Bills soar as Spain approaches record for electricity prices
MADRID (AP) — Households and businesses in Spain will be thinking twice about using appliances and switching on lights starting Thursday when the country sees a new record for the cost of electricity.
Customers in both Spain and Portugal will pay an average of 140 euros ($165 dollars) for a megawatt-hour of electricity, according to OMIE, the electricity market operator for the Iberian Peninsula.
That will give the Iberian neighbors the highest prices in Europe, closely followed by Italy, according to data from market operators in each country consolidated by EnergyLive consultants.
Spaniards have felt the pinch of higher electricity prices all summer. Consumers began complaining in July when the cost reached 106 euros (then $124) per megawatt-hour during a hot spell. Before then, the previous record cost was 103 euros per MWh, set on Jan. 11, 2002.
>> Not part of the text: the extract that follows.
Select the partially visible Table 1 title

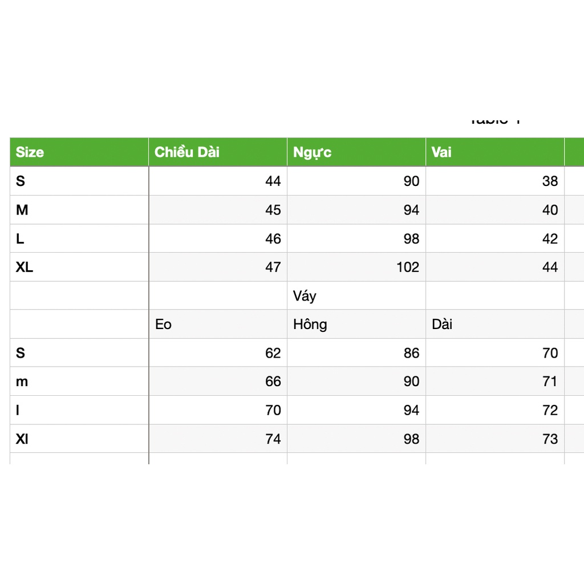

The Spanish government says the soaring electricity bills are driven by increase demand, gas imports that Spain needs to fulfill its energy needs and spiraling prices of so-called carbon certificates, which give companies the right to release carbon dioxide.
Even though the government has tried to help by reducing taxes on electricity, the price has only continued to go up. The government has asked the European Union to reform the energy market, but has warned that there is no quick fix.
Temperatures have fallen with the arrival of late summer rains, so at least customers keep their air conditioners turned off.